My colleagues and I at Upturn are part of a diverse coalition of advocates that worked with Google on this new policy. Upturn published a report last fall, Led Astray, that explained the inner workings of payday loan marketing, and helped spark the conversation that led to this week’s change.
As you might expect, I think Google made a great call. Here’s why:
Problem 1: Payday loans hurt far more than they help, and disproportionately affect minorities and the poor.
A longstanding body of research shows that payday loans — small-dollar, short-term credit products with high interest rates — are harmful to most borrowers’ financial health. These loans are seldom short-term fixes, and leave most borrowers trapped in cycles of debt for months at a time.
Things are even uglier online. 90 percent of Better Business Bureau complaints about payday lenders relate to online lenders. Online payday loans come with even higher fees and result in even longer indebtedness. (I’ve seen annual interest rates well in excess of 1,000% online.) Online borrowers are more likely to receive abusive phone calls. And half rack up overdraft penalties from their banks, averaging $185 per person, says the CFPB.
Problem 2: Even applying for an online payday loan is risky. Payday marketers target the vulnerable, and are reckless with people’s financial data.
Most online payday lenders rely on “lead generators” — marketing companies that collect consumers’ data and then auction it off — to find borrowers.
Our report showed that payday marketers hone in on web searches that reveal financial vulnerability. Queries like “i need money to pay rent” and “need money fast” triggered ads leading to the worst breed of payday loan. These ads were targeted at people across the nation, even those residing in states where payday lending is illegal.

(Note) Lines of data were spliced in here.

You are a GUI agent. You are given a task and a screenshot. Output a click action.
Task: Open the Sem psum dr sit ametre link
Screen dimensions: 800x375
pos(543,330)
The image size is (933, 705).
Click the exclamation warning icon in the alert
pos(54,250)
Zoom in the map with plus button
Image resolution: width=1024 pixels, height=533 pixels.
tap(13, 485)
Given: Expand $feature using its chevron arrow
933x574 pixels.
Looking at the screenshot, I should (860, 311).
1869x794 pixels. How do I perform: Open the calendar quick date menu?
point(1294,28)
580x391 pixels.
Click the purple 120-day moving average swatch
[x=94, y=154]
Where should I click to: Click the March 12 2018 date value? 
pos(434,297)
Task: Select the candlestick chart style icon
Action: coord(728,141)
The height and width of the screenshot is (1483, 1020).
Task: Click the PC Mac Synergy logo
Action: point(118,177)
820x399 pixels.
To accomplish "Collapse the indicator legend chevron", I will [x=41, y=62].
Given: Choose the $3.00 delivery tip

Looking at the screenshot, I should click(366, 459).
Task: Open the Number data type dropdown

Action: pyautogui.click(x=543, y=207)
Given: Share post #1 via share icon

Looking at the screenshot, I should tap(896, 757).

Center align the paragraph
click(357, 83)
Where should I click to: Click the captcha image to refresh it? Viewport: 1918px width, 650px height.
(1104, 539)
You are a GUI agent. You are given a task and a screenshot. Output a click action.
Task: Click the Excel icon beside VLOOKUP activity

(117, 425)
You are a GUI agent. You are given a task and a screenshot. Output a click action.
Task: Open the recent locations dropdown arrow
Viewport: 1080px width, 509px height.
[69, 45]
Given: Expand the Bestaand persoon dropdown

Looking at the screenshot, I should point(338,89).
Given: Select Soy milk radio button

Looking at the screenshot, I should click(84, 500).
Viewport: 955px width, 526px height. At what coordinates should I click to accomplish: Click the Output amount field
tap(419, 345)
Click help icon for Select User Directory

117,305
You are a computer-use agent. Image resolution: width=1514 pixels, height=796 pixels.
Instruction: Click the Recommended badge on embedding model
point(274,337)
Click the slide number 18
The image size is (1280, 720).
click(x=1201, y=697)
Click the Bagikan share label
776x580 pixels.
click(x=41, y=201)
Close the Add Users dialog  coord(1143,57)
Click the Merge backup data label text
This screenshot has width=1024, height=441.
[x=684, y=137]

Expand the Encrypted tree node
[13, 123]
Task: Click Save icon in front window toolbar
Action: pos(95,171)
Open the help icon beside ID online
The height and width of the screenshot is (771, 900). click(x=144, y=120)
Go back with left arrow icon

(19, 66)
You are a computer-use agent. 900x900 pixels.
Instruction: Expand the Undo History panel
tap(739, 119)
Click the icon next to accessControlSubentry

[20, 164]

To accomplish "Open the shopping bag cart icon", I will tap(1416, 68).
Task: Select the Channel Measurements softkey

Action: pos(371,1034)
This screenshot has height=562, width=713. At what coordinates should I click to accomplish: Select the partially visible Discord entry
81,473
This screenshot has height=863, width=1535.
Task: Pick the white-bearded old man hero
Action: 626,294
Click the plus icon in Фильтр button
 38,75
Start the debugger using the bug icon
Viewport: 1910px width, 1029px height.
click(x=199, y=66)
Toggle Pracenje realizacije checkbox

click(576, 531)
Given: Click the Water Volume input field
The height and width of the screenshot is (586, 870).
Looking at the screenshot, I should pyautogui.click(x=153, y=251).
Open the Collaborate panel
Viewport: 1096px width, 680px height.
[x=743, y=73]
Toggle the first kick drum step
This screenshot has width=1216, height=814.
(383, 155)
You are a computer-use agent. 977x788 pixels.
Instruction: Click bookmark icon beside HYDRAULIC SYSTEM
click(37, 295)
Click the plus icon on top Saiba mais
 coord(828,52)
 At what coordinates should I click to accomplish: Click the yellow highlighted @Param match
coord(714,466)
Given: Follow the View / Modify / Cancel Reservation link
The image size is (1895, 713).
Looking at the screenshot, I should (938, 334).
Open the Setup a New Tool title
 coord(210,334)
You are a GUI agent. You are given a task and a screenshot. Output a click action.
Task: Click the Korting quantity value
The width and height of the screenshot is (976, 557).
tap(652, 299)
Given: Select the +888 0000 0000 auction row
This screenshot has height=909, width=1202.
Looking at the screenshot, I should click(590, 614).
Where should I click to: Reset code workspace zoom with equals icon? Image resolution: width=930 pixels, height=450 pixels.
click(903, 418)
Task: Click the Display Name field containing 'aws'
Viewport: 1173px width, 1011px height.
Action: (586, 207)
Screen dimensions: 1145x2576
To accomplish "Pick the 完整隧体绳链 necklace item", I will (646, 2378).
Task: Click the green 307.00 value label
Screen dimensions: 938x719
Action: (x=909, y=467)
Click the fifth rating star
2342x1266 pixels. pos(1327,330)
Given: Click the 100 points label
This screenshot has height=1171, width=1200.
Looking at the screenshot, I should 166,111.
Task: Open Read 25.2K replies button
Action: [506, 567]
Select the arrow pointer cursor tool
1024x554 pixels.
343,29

The websites behind these ads would collect people’s sensitive personal and financial details, and sell them to lenders. But that obviously wasn’t the end of the story. These websites reserved the right to do almost whatever they wanted with people’s data. (Seriously: You’ll see stronger privacy assurances from Spotify.) Not surprisingly, federal regulators have sued payday marketers like these again and again and again and again for financial fraud.
Problem 3: Existing rules — state laws, industry best practices, and ad policies — just weren’t enough.
The payday loan industry has a tendency to ignore the rules. For example: Most online lenders fail to obtain a required license in one or more of the states in which they make loans. Lead generators routinely seek borrowers in states where payday lending is illegal (at least until they get sued), employing tenuous legal arguments to avoid compliance with state law. Also, the payday industry’s voluntary “best practices” are incredibly weak, allowing dangerous and widespread resale of people’s data.
For these reasons, among others, Google was right to choose to stop doing business with the payday loan industry.
Payday lenders will argue that Google’s policy amounts to unfair censorship. But Google isn’t altering its search results. It is free to choose its business partners, especially when the well-being of its users is at stake. Google has long banned ads for other dangerous products that are legal in some markets, including guns, tobacco, explosives, and recreational drugs. Google is also in step with the wider financial industry: Mainstream lenders have long eschewed payday loans.
Together, Google and Facebook (which banned payday ads last summer) are setting a powerful new precedent for Internet marketing. I hope other companies will follow suit.
Even so, technology companies can’t, and shouldn’t, solve this problem alone. Most payday loans still come from brick-and-mortar stores. Radio and TV ads are still legion. Ultimately, we deserve appropriate nationwide protection, and this is a job for our lawmakers and government agencies. (Keep an eye on the CFPB in the weeks ahead.)
In the meantime, Google searches just got a lot safer. That’s a good thing.